_WHAT THE TASK ASKS_
Find the word "will" in the data. Return every line where it appears.

(Stored data)

□ □ □

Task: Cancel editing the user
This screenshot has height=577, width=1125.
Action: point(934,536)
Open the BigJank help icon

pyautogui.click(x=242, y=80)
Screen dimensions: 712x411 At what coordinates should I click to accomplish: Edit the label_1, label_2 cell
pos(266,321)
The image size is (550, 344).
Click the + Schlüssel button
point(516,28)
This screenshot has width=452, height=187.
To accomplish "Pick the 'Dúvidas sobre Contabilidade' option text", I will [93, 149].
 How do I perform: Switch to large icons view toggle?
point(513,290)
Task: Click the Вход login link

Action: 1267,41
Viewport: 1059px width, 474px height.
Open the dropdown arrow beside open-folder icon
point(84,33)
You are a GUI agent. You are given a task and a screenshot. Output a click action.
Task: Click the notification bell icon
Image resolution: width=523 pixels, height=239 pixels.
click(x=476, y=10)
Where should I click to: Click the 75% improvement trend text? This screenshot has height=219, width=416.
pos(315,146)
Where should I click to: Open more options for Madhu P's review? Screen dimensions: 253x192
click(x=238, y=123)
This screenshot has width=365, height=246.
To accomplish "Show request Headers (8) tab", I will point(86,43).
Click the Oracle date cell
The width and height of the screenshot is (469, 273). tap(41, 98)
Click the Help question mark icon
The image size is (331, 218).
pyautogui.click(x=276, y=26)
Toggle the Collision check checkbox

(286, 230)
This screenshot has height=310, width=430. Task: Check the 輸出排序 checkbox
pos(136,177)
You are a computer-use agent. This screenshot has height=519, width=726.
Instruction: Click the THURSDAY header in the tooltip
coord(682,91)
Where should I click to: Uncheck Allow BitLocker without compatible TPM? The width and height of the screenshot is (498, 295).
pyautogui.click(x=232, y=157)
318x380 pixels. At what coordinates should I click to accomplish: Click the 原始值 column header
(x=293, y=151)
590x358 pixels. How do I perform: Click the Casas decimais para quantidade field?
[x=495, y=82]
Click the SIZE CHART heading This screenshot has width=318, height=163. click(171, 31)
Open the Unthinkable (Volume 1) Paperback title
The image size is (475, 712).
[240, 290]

□ □ □

_YOUR RESPONSE_
To accomplish "Pick the 'Dúvidas sobre Contabilidade' option text", I will [93, 149].
To accomplish "Show request Headers (8) tab", I will point(86,43).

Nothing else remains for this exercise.